Sermon – July 5, 2020
We always have much to learn from Paul’s life and ministry. There is treasure in his theology, his grasp of the Old Testament, and his understanding of the church, to mention only a few. Yet, we have much more to learn from Paul than simply what was stuffed in his head – we ought to also learn about that which filled his heart. Paul lives consistently: his confession matched his practice. But he doesn’t do this simply out of shear duty; serving the churches, ministering to new believers, was his profound joy. He loved them deeply. Let us show that our own affections are consistent with the gospel by matching
1. Paul’s heart
Paul stresses, in language stronger than he uses almost anywhere else in his letters, his earnest and strong desire to see the Thessalonians again. Being ripped away from them, he yearns to be present with them, and is frustrated by Satan’s hindrance. We ought to feel the pain and the goodness of Paul’s words. Earlier this year we were prevented from meeting – do we love doing so now? It is something that we long for?
2. Paul’s hope
Paul continues the strong use of language when he says that the Thessalonians are his hope, joy, and crown of boasting. Shouldn’t he only say this of Jesus? Why are these applied to the Thessalonians? I think that the key is knowing that Paul has been given a mission by his Lord – and the Thessalonians are the proof of his faithfulness to that mission. They are his hope of proof that he has run the race well; they are his song of joy before the presence of the Lord; they are the wreath given to him as a sign of his achievement. What do we see as the reason for Christ to tell us “well done good and faithful servant?” What are we banking on? Look around, friends, at those who sit next to you and in front of you. These are the ones you are to love, exhort, encourage that they might be your hope, joy, and crown!
3. Paul’s honesty
Further, Paul loved the Thessalonians enough to be honest with them. He knew that afflictions were coming, and didn’t hide them, but prophesied clearly that the storm that broke was always coming. Paul knew better than anyone – you are either at war with God or at war with the world. Saved from the coming wrath by Jesus, the Thessalonians would face the wrath of the world. Do we think that we can side with worldly powers and not be trampled by them?
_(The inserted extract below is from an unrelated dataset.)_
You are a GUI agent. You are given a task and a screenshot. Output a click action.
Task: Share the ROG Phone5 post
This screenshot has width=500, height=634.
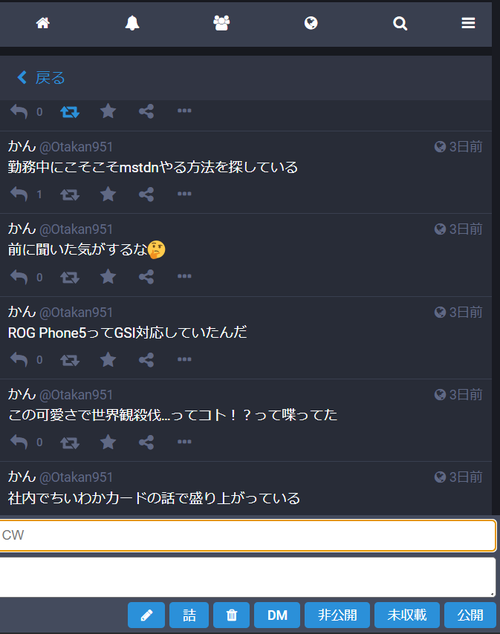[x=146, y=359]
Such thinking is futile and simple. The world is not our friend; it does not seek our best interests. Let us, therefore, cling closely to the church, for the bride of Christ has a great and faithful husband who lays down his life for his bride.
Further, Paul doesn’t hide his anxiety. He clearly believes in the sovereignty of God, yet worries about the fate of those who believe. Do not let your theology be a cover for your heartlessness. Worry, pray, and act for your fellow believers. And trust God!